:: Aim 1 ::
Do these statements agree with the list of things British expats miss? (a) The writer's favorite tea is Tesco own-brand. (b) The UK has 480 cider makers. (c) Lamb sausages can still be found on Dutch supermarket shelves. For each, answer yes or no and quote the deciding words of the list.
:: Aim 2 ::
Put the stretch of the listing from the line containing "The height and width of the screenshot is (738, 1008)." through the line containing "tap(57, 259)" into a Markdown table with the columns Row and Line. Give one row per line, number the rows, and leave out blank lines.

:: Text ::
--- begin ---
Top 10 Things British Expats Miss The Most:

1. Marmite

Marmite has to be top of the list for me! You either love it or you hate it – so I speak for at least 50% of British expats here. Best on toast or crumpets. Mmmmmm…. crumpets!

2. Tea

Proper tea. Builders tea, none of that freaky Rooibos or herbal crap! Yorkshire Tea, PG Tips, Tetley, Typhoo and Twinings. (My favourite is actually Tesco own-brand… I’m a cheap date!)

3. Roast Dinners / Full English Breakfast / Fish & Chips

This one isn’t so tough here in the Netherlands, you just have to put a bit of effort in and make your own… but I imagine for some expats it could be difficult to get your hands on all of the key ingredients. *Sob*.

4. Ale and cider

That fizzy, foamy stuff you drink – technically, that’s lager. English folk drink ale – the room temperature, flat stuff. Want to know the difference between lager and ale? Cider: Ok, so there is cider in Holland: Jillz and Strongbow, but that’s about it. In the UK there are 480 Cider Makers (source). Resulting in hundreds of cider options, and a whole dedicated bay in the supermarket, from traditional scrumpy and fruit flavoured ciders, to the more modern brands like Magners and Gaymers.

5. Cheese

One word for you: cheddar. Two words for you: Dairylea Dunkers. (Ok, so the second is probably just me.)

6. Lamb

Searching for supermarket lamb in the Netherlands is like searching for a kangaroo in the Antarctic. Once I found lamb sausages (huh??) … once! They’ve since disappeared from the shelves. You see, lamb is a key ingredient to many of our traditional dishes – so an absolute must! Minted Lamb Steaks, Rack of Lamb, Lamb Stew, Shepherd’s Pie and of course Lamb Curries! (Not technically British of course, but curry is hugely popular in the UK!)


Beans… sauces… soups. You can get baked beans here in the Netherlands – and if you’re lucky, even tomato sauce. But the soups haven’t made it over here yet… How else is a girl supposed to survive the winter without Cream of Chicken?

8. Crisps

Yes, they have crisps in other countries… here in the Netherlands the standout is paprika! BUT, ask any British expat and you’ll get the same answer: they’re not the same. British crisps are just something else. Go to any large British supermarket and you will find a whole aisle dedicated to crisps and savoury snacks. Sometimes even two! And for some reason, no other country finds salt & vinegar crisps as delicious as we do! There’s no accounting for taste…

9. Chocolate

DAIRY MILK and GALAXY. When you’re homesick: no other chocolate will do!
--- end ---
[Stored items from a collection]
--- begin ---
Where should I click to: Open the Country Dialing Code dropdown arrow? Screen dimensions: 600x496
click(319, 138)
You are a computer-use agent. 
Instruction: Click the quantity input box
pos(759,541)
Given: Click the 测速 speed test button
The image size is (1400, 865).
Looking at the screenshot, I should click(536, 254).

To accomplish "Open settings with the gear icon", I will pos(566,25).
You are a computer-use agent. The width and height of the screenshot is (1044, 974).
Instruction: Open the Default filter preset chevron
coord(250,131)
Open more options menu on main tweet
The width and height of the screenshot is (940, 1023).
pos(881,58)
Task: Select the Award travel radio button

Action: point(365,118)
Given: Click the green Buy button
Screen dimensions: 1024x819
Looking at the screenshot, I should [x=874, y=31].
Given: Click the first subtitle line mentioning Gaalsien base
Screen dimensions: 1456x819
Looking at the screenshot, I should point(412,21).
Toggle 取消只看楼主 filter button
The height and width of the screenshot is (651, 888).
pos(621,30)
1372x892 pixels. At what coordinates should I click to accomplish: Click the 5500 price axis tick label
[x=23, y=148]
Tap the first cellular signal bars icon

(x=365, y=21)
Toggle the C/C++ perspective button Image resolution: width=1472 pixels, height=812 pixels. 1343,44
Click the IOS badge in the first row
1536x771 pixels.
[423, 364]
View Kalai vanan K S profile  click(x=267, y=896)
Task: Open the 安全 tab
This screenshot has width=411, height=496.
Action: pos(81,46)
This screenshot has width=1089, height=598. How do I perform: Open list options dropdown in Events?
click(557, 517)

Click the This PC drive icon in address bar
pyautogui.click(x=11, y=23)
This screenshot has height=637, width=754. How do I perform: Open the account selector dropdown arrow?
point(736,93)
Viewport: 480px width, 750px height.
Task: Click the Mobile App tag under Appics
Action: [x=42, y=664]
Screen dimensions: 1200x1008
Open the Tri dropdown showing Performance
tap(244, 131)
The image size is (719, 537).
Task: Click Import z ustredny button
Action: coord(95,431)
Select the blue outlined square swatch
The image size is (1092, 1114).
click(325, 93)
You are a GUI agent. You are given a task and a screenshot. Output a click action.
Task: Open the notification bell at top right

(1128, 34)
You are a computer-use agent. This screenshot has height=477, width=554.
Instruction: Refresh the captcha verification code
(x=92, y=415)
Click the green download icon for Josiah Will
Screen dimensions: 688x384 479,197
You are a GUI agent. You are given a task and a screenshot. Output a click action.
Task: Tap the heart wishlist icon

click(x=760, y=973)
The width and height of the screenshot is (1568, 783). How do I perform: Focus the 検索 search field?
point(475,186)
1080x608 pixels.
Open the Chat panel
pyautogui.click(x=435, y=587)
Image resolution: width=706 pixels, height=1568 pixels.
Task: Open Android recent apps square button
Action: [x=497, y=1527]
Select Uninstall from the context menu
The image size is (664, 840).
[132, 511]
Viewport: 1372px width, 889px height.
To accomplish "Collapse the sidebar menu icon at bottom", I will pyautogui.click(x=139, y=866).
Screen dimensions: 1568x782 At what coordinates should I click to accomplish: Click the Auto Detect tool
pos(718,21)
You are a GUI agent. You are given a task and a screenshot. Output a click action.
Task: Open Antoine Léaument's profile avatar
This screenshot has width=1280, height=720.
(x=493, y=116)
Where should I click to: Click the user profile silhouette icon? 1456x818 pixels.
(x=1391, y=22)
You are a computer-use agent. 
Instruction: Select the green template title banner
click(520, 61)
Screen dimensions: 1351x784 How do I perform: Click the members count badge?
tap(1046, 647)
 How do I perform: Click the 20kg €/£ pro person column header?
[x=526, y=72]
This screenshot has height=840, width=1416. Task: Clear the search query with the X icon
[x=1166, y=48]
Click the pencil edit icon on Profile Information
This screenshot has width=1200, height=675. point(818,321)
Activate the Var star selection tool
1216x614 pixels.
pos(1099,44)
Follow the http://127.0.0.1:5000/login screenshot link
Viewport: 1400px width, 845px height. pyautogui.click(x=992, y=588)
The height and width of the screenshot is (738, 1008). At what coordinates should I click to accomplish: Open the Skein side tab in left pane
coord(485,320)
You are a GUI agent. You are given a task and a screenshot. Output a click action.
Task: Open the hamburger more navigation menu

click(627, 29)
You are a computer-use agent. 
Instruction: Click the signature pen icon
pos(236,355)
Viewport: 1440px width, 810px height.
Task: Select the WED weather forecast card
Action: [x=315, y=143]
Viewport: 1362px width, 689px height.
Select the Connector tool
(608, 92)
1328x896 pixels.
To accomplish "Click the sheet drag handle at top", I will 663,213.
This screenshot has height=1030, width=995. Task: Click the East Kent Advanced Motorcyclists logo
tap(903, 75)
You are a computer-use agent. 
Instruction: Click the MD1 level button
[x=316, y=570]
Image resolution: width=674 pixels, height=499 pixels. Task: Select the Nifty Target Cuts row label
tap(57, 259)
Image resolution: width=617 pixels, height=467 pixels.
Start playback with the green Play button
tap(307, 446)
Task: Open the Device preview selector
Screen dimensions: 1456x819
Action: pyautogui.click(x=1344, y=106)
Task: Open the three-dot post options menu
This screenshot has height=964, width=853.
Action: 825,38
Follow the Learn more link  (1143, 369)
--- end ---
:: Full answer 1 ::
(a) Yes: "My favourite is actually Tesco own-brand"
(b) Yes: "In the UK there are 480 Cider Makers"
(c) No: "They’ve since disappeared from the shelves."

:: Full answer 2 ::
| Row | Line |
|---|---|
| 1 | The height and width of the screenshot is (738, 1008). At what coordinates should I click to accomplish: Open the Skein side tab in left pane |
| 2 | coord(485,320) |
| 3 | You are a GUI agent. You are given a task and a screenshot. Output a click action. |
| 4 | Task: Open the hamburger more navigation menu |
| 5 | click(627, 29) |
| 6 | You are a computer-use agent.  |
| 7 | Instruction: Click the signature pen icon |
| 8 | pos(236,355) |
| 9 | Viewport: 1440px width, 810px height. |
| 10 | Task: Select the WED weather forecast card |
| 11 | Action: [x=315, y=143] |
| 12 | Viewport: 1362px width, 689px height. |
| 13 | Select the Connector tool |
| 14 | (608, 92) |
| 15 | 1328x896 pixels. |
| 16 | To accomplish "Click the sheet drag handle at top", I will 663,213. |
| 17 | This screenshot has height=1030, width=995. Task: Click the East Kent Advanced Motorcyclists logo |
| 18 | tap(903, 75) |
| 19 | You are a computer-use agent.  |
| 20 | Instruction: Click the MD1 level button |
| 21 | [x=316, y=570] |
| 22 | Image resolution: width=674 pixels, height=499 pixels. Task: Select the Nifty Target Cuts row label |
| 23 | tap(57, 259) |